In the beginning, nothing existed but God. Then God did something, I mean, he said something, and with his words he made the world. What’s more, he made a good world filled with vibrancy and color, diversity and life. Most importantly, he made people like you and me to reflect his creative character and good nature.

Not long after, Satan entered the picture and he did something, I mean, said something, too, and his words disrupted the world. He introduced badness and evil into the world, and death and division have reigned ever since. Most significantly, he lured us all away from our God-given purpose to reflect his good character and creative nature.

Can we see the power of words in redemptive history?

In fact, words are so powerful and significant that when Christ himself came into the world, the Son of God in human form, he was called the Word. “In the beginning was the Word, and the Word was with God, and the Word was God” (John 1:1).

As children of God, we should not underestimate the power of our words. The words of our Father are good and they are powerful, and the same is true for our Lord and Savior, Jesus Christ. Knowing these things we should not be surprised that as part of our call from God to an upgraded life, we must change the way we speak. So my question for us today is this:

Have we embraced the good words update?

Do we talk like we’re children of God? Do the words that we speak sound like the kind of things our heavenly Father would say, or do they sound like something ripped out of a late-night sitcom, a secular university lecture hall, an afternoon soap opera, or some pop rap lyrics?

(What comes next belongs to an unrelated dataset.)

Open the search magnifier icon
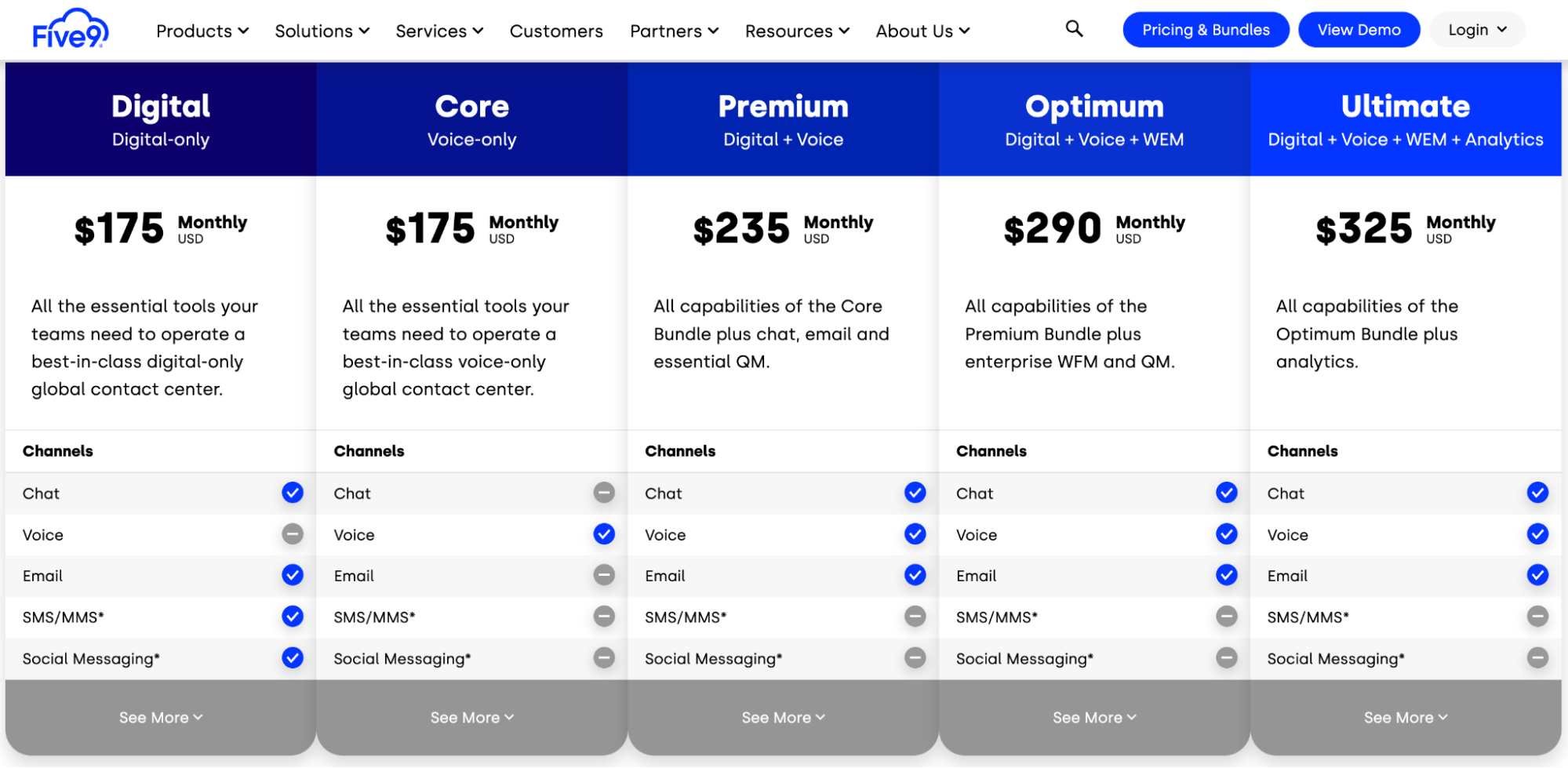Screen dimensions: 1568x768 [1074, 29]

Together, let’s take a close look at the “good words” update that every believer needs to embrace as Paul explained it to the church at Ephesus (Eph 4:29-32). He said, “Let no corrupt word proceed out of your mouth, but what is good for necessary edification, that it may impart grace to the hearers. And do not grieve the Holy Spirit of God, by whom you were sealed for the day of redemption. Let all bitterness, wrath, anger, clamor, and evil speaking be put away from you, with all malice. And be kind to one another, tenderhearted, forgiving one another, even as God in Christ forgave you.”

Don’t let bad words come out of our mouth.

That’s essentially what Paul is saying in Eph 4:29. Proceed means “to go, come, proceed, or travel out from somewhere.” For instance, envision a toll booth or border crossing station in your mind. For a person to pass through, he must first pay the required toll or show the proper paperwork. Otherwise, he won’t be able to proceed or pass through. He won’t be able to go out. He’ll have to stay inside the city or country where he is, and that’s how we should handle our words. We shouldn’t let bad words out of our mouth.

Now imagine with me that you work at a food store or meat market, stocking the shelves with produce and supplies. In this role, what should you do with the following items when you see them in the storage room? Wilted flowers. Stale bread. Rotten fruit. Moldy vegetables. Rancid fish. Spoiled beef. Smelly chicken. Should you take them out of storage and put them on the shelves for sale or throw them away?

That’s what this word corrupt means, something like rotten fruit and rancid fish meat. If you want to know what kind of words this description is referring to, just listen to the things that people say into their phones on the subway. Bad words come out of their mouths right and left. Corrupt speech is a normal way of life for nonbelievers, but not for us.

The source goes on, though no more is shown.